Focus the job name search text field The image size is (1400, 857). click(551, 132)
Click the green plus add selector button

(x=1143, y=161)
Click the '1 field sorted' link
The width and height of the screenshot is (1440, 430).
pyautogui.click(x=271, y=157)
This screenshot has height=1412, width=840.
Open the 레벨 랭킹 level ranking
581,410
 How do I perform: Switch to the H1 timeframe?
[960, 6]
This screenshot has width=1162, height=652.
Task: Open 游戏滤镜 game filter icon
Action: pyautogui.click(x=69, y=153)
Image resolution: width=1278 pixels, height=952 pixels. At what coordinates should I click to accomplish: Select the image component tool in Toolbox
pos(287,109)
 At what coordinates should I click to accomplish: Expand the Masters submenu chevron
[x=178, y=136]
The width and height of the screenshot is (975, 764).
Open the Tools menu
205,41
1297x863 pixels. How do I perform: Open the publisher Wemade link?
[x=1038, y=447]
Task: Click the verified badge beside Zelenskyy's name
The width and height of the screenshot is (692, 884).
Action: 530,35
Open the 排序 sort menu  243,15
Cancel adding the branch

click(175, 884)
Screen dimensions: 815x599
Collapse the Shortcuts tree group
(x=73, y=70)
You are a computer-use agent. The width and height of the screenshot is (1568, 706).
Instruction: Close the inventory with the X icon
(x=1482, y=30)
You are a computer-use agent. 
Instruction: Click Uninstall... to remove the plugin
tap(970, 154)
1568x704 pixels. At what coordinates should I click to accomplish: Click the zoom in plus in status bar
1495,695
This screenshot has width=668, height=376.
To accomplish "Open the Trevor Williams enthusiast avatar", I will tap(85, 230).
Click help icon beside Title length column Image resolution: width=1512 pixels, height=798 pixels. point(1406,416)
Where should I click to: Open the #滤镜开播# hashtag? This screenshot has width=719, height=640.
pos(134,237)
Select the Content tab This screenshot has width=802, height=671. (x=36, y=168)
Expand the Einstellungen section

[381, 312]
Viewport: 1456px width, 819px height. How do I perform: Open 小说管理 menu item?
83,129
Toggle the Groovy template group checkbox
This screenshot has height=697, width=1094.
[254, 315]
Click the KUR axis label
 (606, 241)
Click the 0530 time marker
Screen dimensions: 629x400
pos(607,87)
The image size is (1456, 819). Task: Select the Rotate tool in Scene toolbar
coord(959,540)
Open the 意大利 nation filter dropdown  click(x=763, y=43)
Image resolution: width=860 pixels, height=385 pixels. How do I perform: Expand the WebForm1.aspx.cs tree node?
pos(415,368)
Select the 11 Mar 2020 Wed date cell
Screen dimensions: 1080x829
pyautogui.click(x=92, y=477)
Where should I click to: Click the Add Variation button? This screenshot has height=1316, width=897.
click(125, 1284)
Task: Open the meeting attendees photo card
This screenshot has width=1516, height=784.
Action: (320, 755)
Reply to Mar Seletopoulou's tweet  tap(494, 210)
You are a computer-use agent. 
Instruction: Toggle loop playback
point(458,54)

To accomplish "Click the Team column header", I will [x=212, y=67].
===
WHAT TO WORK ON: Gather all lines from the records above in which "beside" appears.

OUTPUT OF THE EXERCISE:
Task: Click the verified badge beside Zelenskyy's name
Click help icon beside Title length column Image resolution: width=1512 pixels, height=798 pixels. point(1406,416)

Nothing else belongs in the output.